*Exercise requirements*. In the entries that follow, locate the line with "Where should I click to: Expand", then restate that line and all later lines exactly as they appear, leaving pictures out.

#### Data records ####

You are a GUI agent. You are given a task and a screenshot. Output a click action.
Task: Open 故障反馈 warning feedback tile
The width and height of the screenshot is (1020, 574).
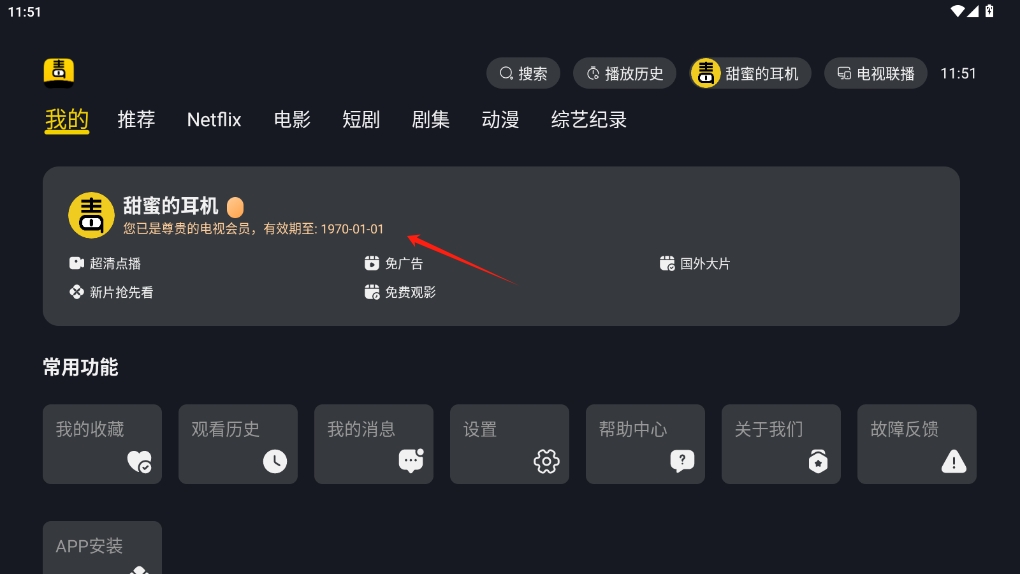[x=917, y=444]
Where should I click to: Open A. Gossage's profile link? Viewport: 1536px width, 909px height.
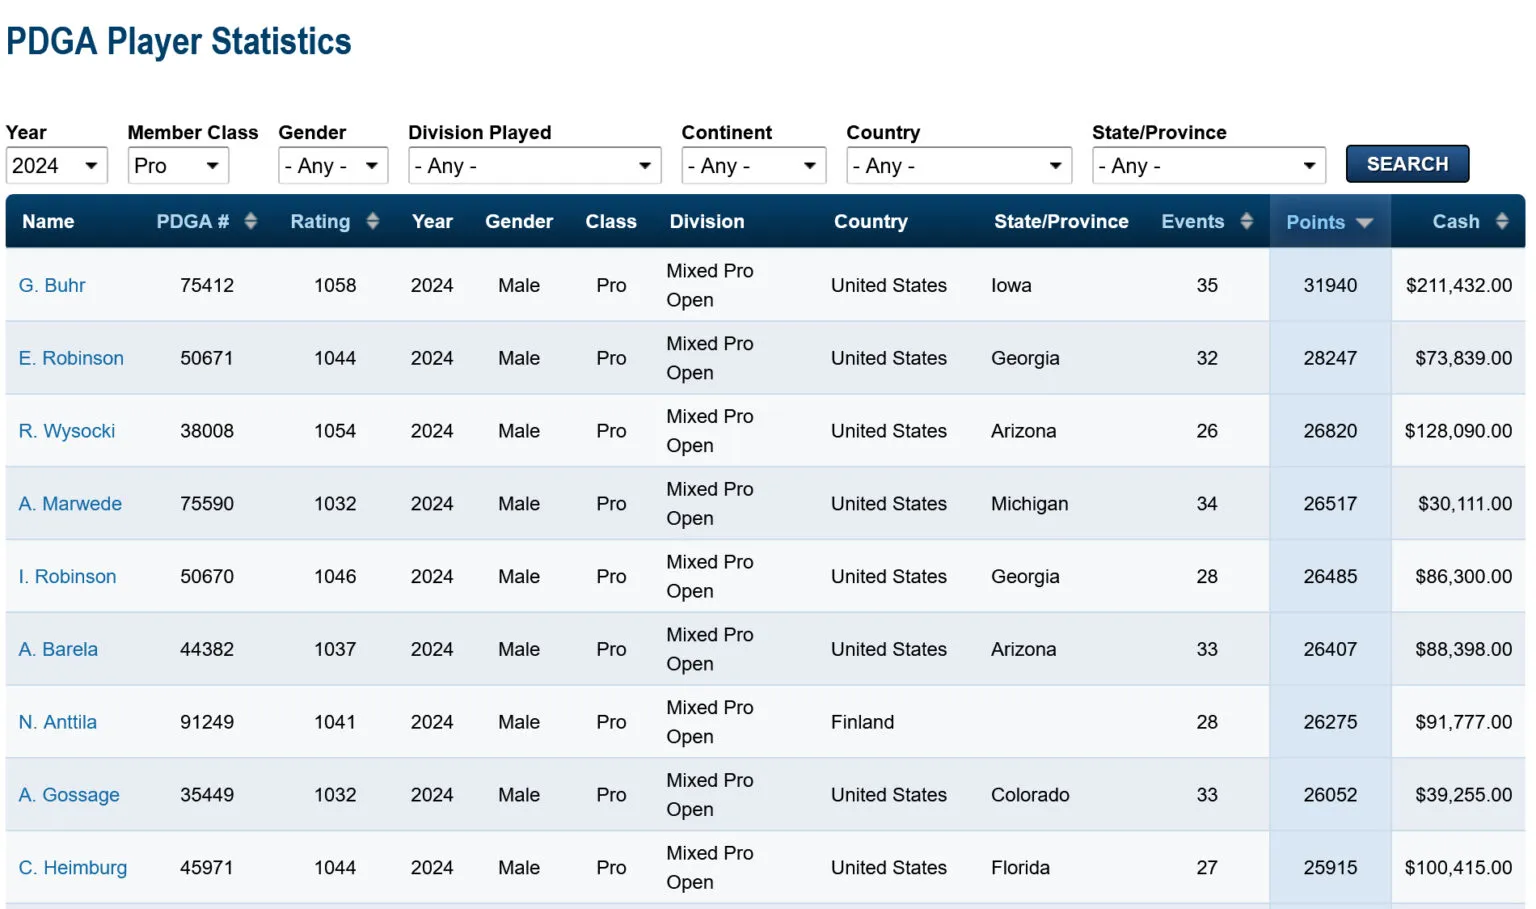pyautogui.click(x=69, y=795)
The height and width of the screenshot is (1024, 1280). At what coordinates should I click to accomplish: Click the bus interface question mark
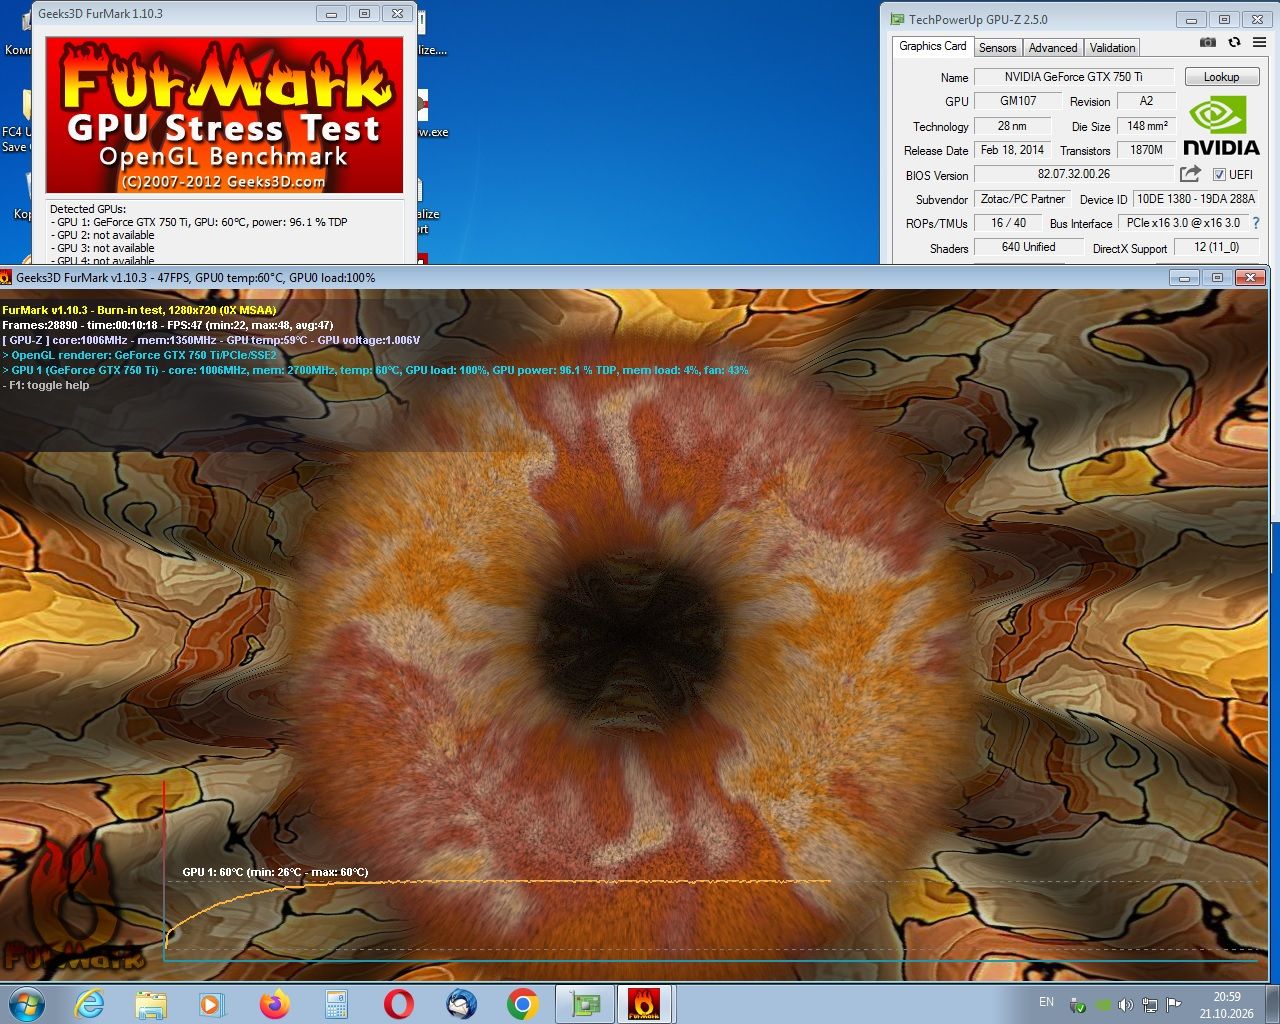[x=1256, y=223]
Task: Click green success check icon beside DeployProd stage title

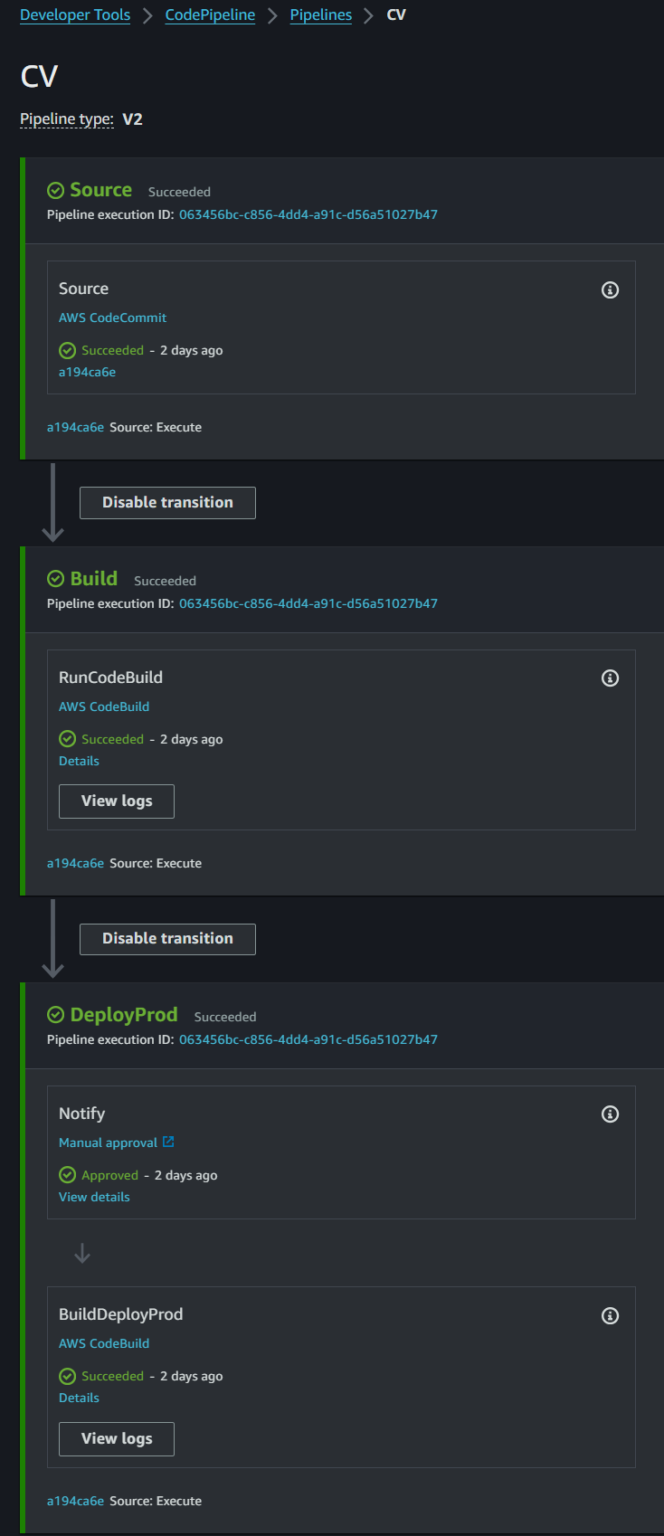Action: click(x=56, y=1015)
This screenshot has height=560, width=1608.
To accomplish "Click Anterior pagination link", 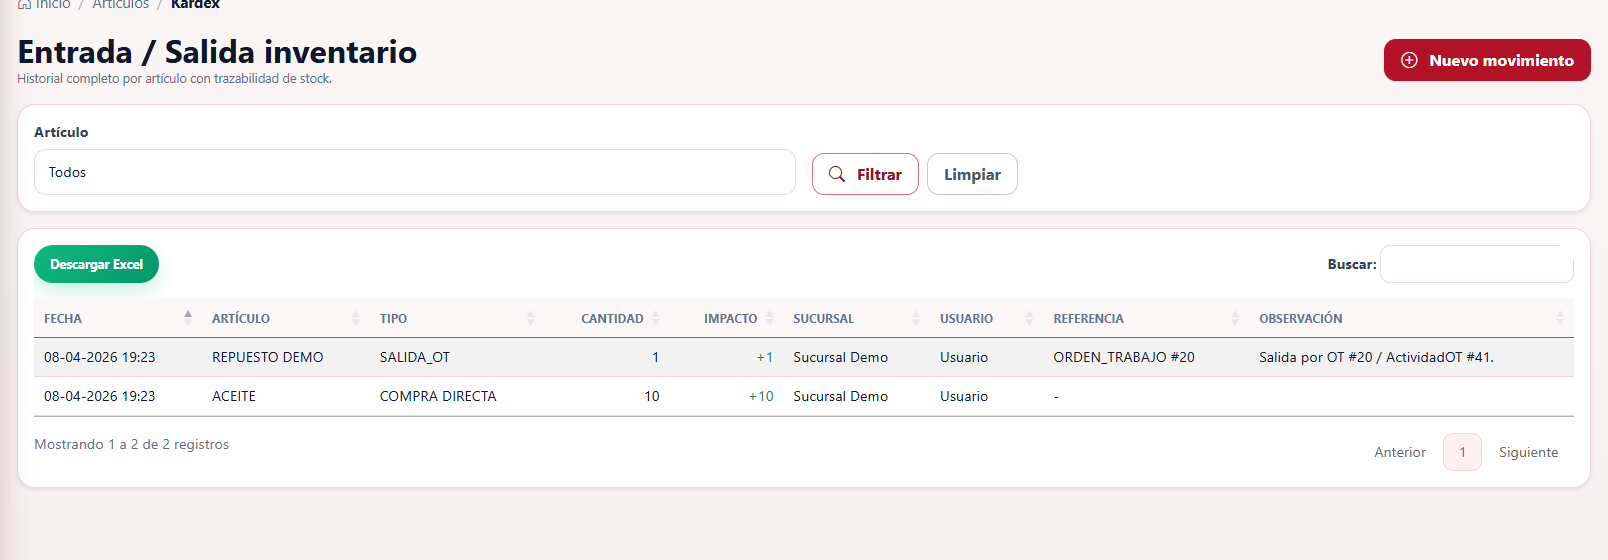I will point(1400,452).

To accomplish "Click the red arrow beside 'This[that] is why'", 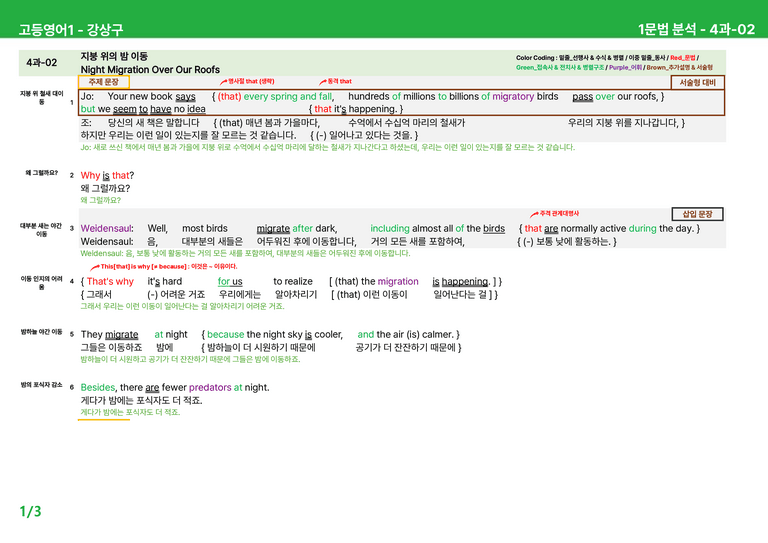I will (95, 267).
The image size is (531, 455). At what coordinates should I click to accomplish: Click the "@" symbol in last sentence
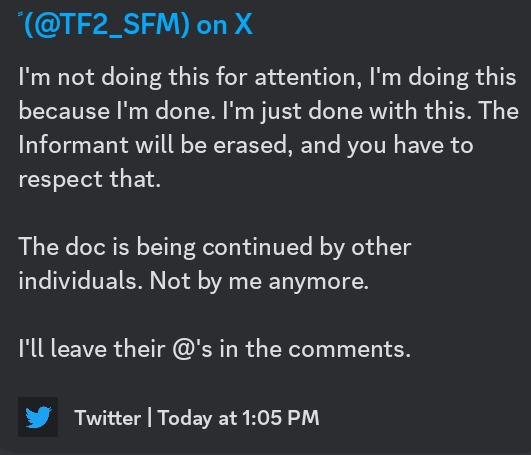[x=183, y=349]
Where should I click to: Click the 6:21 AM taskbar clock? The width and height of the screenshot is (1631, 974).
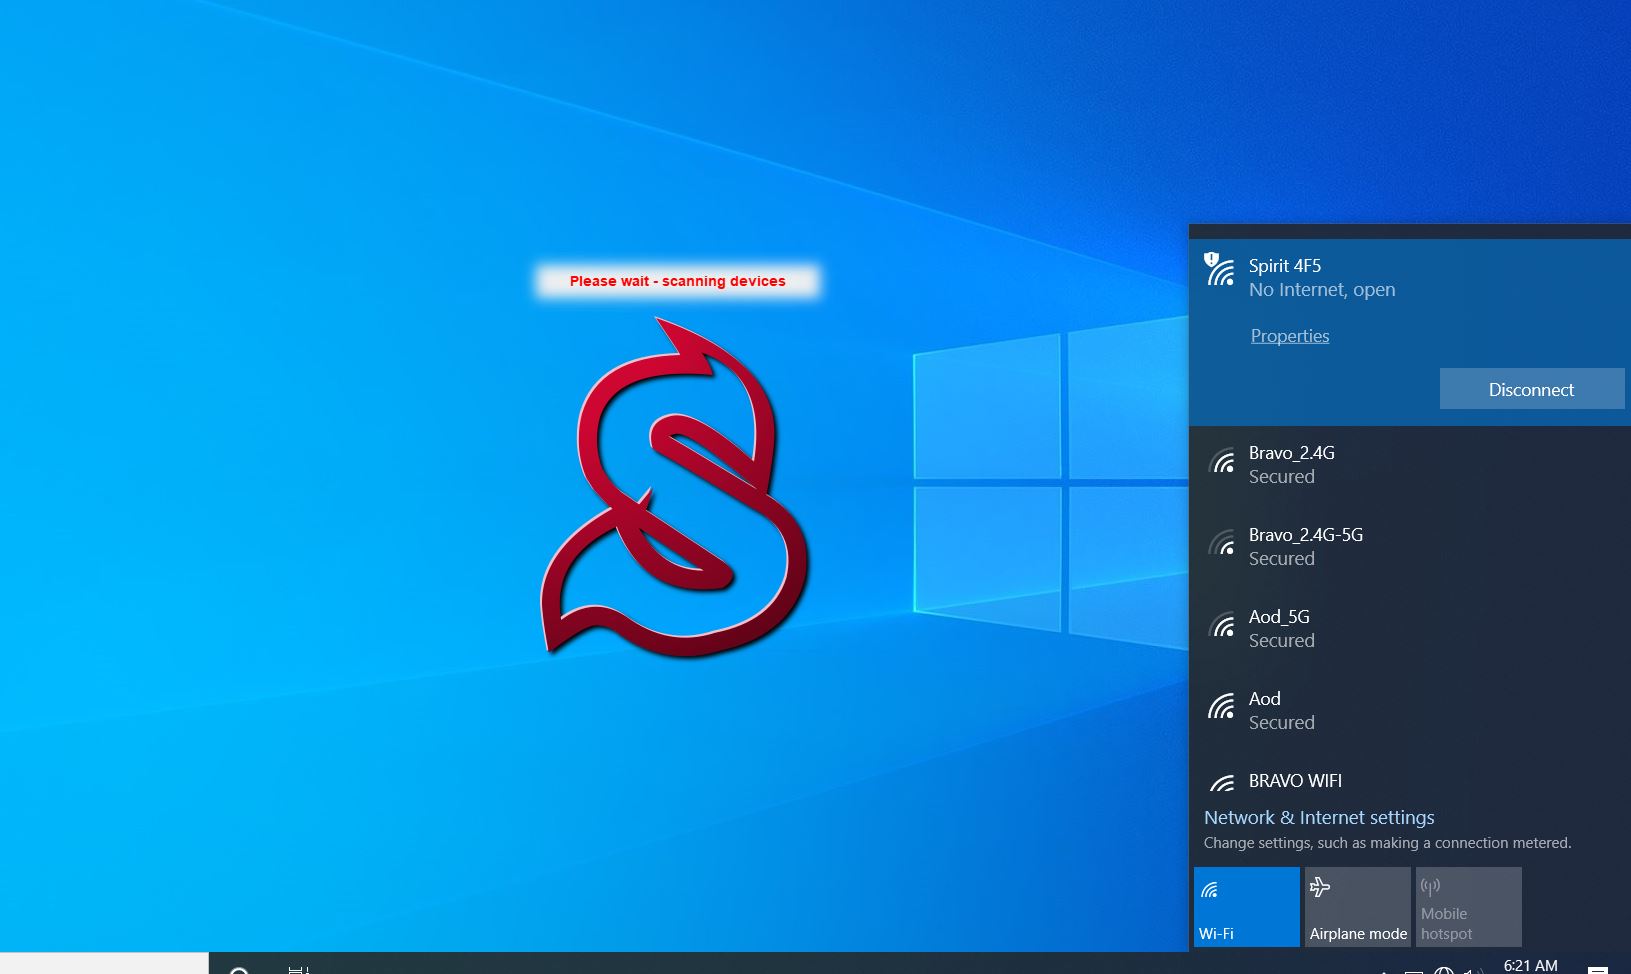coord(1530,965)
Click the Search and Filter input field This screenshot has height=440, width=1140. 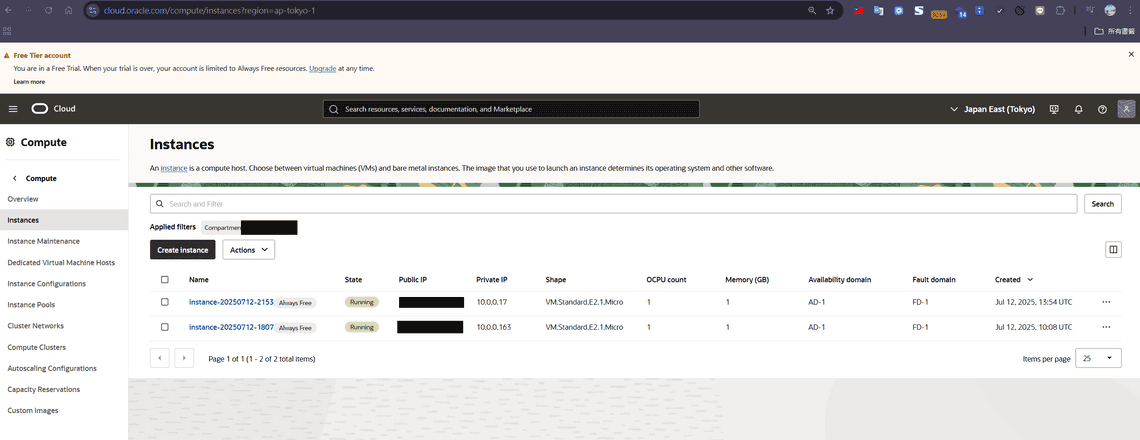click(614, 204)
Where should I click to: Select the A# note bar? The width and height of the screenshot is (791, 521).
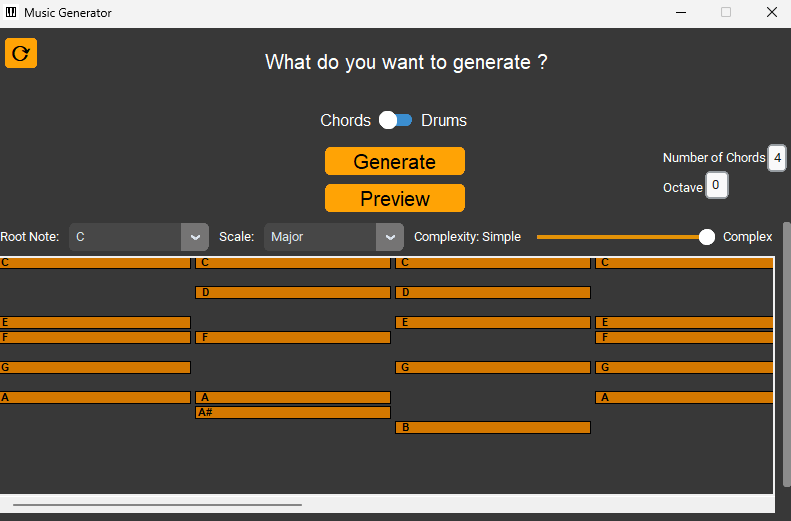pos(293,413)
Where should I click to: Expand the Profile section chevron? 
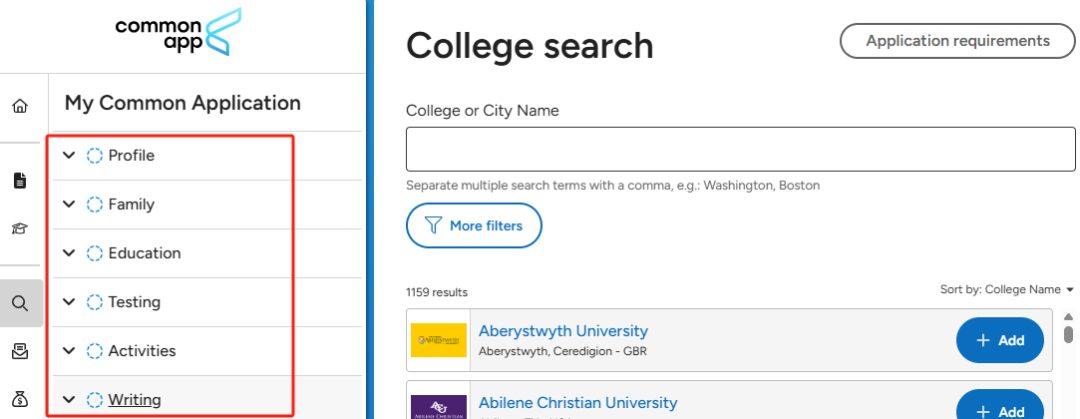[x=69, y=156]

####

*Task result*.
Where should I click to: Expand the Profile section chevron? 
[x=69, y=156]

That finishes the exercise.